* [Page excerpt]

○ ○ ○ ○

The Zen Master Dogzen is reputed to have said, “Next to dharma enlightenment is the most important thing in the world.” When you focus exclusively on how you feel you lose sight of the big picture. If a teacher/ guru can keep you high on ‘the energy’ or distract you with a heavy load of service work you will not ask questions. If you’re all wrapped up in your practice the teacher can pursue his or her agenda away from prying eyes. Trust is good, knowledge is better. It is up to the seeker to find out what goes on behind the scenes, if anything. You can only blame yourself when you discover that you or others are being exploited in some way.

To avoid exploitation and disappointment you must have a refined appreciation of dharma. Dharma is an intangible, something that is built into the mind by the self. A person who consciously appreciates dharma and follows it impeccably has a charismatic aura of sanctity, purity and grace. He or she feels clean and straightforward. His or her life is remarkable for its absence of conflict. He or she has no agenda.

A teacher that immediately sets out to put you to work in his or her service – ‘for your enlightenment’ – has an agenda. Once it is known that you are compliant, demands for money, sexual favors, etc. follow. The most common and unimaginative agenda, one that you can almost never resist, is the idea that you are helping others to enlightenment by helping the teacher get what he or she wants, which is inevitably more people to enlighten. Ask yourself why the teacher wants you to help him get more people to enlighten when he has you to enlighten. Invariably you will be told that you are not ‘ready’ which will be true if find yourself dealing with such a teacher.

○ ○ ○ ○

* [Record excerpts]
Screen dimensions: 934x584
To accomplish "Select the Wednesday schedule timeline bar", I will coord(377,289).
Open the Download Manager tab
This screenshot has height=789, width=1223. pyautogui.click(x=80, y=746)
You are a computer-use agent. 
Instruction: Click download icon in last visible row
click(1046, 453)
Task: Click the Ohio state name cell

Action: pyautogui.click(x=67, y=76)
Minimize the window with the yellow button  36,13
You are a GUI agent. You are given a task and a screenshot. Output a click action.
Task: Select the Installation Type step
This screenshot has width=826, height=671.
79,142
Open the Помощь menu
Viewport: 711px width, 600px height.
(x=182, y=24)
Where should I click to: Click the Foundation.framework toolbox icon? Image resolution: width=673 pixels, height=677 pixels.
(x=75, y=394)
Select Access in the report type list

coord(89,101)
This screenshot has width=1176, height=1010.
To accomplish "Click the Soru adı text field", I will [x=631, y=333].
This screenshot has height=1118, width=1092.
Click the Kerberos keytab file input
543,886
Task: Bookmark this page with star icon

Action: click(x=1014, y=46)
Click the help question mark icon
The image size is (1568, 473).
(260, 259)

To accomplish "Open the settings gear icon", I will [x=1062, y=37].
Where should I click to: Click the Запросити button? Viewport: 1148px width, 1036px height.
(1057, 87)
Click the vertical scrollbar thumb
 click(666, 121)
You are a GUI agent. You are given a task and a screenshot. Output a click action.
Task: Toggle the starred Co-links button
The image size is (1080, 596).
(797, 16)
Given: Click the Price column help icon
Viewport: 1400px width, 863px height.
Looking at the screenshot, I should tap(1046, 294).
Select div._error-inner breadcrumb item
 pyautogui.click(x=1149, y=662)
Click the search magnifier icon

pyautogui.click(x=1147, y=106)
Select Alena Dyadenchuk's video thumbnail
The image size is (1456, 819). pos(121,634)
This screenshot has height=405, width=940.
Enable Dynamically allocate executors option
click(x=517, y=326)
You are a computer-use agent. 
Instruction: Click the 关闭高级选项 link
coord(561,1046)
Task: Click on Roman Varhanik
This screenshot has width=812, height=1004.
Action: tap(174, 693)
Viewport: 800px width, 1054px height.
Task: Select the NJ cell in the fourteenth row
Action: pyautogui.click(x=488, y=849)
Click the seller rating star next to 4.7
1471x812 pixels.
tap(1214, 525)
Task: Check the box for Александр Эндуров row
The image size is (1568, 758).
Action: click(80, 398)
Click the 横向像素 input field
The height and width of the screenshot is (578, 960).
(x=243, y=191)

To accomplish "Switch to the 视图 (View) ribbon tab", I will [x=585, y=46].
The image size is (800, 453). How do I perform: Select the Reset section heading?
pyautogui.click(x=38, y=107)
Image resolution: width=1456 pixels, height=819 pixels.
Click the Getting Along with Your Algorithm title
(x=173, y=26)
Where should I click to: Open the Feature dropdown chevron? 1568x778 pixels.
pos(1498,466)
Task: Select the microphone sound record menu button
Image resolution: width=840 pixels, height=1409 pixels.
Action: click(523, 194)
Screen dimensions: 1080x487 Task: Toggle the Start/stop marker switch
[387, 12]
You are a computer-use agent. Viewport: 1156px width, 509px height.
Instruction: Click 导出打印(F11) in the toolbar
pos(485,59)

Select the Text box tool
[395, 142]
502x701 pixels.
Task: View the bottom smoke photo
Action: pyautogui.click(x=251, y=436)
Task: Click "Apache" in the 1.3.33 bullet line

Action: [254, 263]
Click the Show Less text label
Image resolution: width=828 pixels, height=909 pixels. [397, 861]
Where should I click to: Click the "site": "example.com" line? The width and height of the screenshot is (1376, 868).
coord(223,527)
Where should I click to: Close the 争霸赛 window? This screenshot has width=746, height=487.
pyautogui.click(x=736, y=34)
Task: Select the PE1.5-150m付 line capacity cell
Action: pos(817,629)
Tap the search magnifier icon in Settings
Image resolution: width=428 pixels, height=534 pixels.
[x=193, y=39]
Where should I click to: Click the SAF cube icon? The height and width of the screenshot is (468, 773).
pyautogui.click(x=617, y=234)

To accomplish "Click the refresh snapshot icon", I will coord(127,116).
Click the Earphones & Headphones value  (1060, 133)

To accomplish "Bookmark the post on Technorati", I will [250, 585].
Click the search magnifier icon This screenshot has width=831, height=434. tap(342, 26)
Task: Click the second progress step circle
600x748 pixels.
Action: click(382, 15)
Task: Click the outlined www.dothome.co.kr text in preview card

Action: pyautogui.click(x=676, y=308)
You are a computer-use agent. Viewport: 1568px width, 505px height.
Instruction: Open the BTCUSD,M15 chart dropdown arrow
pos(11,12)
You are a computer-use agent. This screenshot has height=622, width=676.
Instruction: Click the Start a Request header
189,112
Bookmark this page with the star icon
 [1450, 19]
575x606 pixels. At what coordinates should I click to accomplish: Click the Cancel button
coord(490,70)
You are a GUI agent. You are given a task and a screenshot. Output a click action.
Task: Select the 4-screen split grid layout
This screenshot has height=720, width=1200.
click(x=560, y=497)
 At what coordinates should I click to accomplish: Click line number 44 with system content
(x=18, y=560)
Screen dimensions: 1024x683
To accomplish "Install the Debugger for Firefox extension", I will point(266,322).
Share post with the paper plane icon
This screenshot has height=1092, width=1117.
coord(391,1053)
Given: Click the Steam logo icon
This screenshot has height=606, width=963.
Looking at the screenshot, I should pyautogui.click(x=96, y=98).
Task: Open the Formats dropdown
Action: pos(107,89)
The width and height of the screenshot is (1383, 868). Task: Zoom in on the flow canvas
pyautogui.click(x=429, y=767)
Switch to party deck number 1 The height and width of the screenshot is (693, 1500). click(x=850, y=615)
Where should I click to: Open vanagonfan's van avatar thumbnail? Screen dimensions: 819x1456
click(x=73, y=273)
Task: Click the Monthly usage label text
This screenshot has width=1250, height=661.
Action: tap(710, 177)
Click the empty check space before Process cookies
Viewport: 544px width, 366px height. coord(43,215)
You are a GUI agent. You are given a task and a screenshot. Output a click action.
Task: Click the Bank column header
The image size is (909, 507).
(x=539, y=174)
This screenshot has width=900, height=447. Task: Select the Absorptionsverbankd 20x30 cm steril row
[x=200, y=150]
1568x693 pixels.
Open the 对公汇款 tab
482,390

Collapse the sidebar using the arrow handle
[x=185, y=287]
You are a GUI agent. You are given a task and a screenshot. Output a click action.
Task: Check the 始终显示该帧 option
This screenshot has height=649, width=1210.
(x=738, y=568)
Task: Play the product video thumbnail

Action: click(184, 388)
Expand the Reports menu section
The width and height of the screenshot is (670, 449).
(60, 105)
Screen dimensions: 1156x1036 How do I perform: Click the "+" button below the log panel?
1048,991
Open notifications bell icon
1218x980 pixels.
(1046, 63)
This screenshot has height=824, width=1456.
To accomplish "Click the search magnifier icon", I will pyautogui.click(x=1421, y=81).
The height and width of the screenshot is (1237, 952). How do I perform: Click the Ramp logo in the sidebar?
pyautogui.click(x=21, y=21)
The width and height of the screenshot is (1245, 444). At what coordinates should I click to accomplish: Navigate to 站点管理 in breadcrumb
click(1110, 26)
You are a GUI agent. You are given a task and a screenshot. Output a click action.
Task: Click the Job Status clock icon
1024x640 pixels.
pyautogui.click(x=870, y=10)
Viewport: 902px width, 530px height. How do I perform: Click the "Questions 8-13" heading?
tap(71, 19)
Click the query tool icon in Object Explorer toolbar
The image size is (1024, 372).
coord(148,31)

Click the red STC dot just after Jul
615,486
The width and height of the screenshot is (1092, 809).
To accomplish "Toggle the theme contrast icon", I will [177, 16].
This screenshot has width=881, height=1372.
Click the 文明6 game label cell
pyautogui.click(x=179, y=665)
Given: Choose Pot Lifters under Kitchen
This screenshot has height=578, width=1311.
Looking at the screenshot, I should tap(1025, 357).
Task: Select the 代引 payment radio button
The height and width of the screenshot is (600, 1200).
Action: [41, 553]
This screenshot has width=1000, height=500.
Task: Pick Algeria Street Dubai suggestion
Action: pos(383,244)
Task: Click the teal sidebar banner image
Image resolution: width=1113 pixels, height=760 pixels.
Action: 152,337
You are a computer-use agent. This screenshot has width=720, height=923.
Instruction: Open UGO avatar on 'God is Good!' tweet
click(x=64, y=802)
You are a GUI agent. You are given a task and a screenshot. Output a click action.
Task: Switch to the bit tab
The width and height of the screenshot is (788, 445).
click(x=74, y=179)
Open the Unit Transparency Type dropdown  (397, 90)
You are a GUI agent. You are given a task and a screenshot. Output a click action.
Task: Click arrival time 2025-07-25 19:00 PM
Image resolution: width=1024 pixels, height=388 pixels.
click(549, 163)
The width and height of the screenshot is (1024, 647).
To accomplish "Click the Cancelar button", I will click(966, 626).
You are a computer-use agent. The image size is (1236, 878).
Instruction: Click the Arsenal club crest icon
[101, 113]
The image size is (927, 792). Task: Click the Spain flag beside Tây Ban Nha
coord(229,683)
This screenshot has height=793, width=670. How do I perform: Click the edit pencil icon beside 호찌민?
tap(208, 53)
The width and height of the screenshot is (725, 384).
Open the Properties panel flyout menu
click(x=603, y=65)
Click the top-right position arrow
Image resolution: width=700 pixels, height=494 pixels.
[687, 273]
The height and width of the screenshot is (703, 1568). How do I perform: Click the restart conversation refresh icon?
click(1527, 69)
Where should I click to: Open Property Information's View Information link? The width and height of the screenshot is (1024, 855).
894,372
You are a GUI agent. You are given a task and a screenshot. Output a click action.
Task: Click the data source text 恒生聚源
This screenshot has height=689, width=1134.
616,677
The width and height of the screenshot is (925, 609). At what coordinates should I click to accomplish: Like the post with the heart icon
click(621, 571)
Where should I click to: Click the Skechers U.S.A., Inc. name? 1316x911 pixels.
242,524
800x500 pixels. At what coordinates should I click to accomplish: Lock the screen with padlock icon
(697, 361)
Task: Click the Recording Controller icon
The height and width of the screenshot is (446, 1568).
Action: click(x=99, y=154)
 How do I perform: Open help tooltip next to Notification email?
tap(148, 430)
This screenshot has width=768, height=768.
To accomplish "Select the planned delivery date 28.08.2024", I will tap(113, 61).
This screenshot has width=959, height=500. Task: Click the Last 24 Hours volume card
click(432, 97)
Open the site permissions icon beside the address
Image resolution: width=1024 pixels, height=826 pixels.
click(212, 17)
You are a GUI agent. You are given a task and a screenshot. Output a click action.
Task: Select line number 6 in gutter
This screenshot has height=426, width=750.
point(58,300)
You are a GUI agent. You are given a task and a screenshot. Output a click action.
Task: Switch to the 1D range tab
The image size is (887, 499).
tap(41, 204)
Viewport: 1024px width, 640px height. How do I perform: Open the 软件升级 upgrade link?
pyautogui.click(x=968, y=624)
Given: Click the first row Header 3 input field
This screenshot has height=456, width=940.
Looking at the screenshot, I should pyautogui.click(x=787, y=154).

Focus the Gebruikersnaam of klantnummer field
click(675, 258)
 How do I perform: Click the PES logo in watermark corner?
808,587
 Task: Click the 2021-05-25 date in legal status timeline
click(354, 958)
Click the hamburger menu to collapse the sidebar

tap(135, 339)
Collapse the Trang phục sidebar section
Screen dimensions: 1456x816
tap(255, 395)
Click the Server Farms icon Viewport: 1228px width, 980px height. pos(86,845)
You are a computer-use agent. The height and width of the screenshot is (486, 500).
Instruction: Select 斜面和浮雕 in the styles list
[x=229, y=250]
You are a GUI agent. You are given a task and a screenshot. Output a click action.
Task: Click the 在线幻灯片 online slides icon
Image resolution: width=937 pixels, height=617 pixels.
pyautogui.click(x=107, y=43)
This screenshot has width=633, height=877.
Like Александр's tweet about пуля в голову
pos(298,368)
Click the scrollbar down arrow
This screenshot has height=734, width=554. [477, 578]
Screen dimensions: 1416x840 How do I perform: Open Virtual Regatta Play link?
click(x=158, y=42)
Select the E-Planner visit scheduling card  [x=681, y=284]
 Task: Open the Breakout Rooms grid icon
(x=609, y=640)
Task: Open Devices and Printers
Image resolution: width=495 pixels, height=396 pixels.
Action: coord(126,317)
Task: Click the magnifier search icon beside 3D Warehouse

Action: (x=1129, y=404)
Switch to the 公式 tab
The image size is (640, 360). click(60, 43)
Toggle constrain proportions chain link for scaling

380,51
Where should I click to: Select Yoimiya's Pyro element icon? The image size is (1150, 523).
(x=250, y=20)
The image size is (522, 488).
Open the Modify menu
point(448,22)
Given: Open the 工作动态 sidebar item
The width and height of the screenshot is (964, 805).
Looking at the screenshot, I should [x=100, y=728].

○ ○ ○ ○

* [Task goal]
Return the part of the passage on dharma from "A teacher that" up to and including "such a teacher.", copied word for word. The entries have nothing to do with the passage on dharma.

* [Response to this task]
A teacher that immediately sets out to put you to work in his or her service – ‘for your enlightenment’ – has an agenda. Once it is known that you are compliant, demands for money, sexual favors, etc. follow. The most common and unimaginative agenda, one that you can almost never resist, is the idea that you are helping others to enlightenment by helping the teacher get what he or she wants, which is inevitably more people to enlighten. Ask yourself why the teacher wants you to help him get more people to enlighten when he has you to enlighten. Invariably you will be told that you are not ‘ready’ which will be true if find yourself dealing with such a teacher.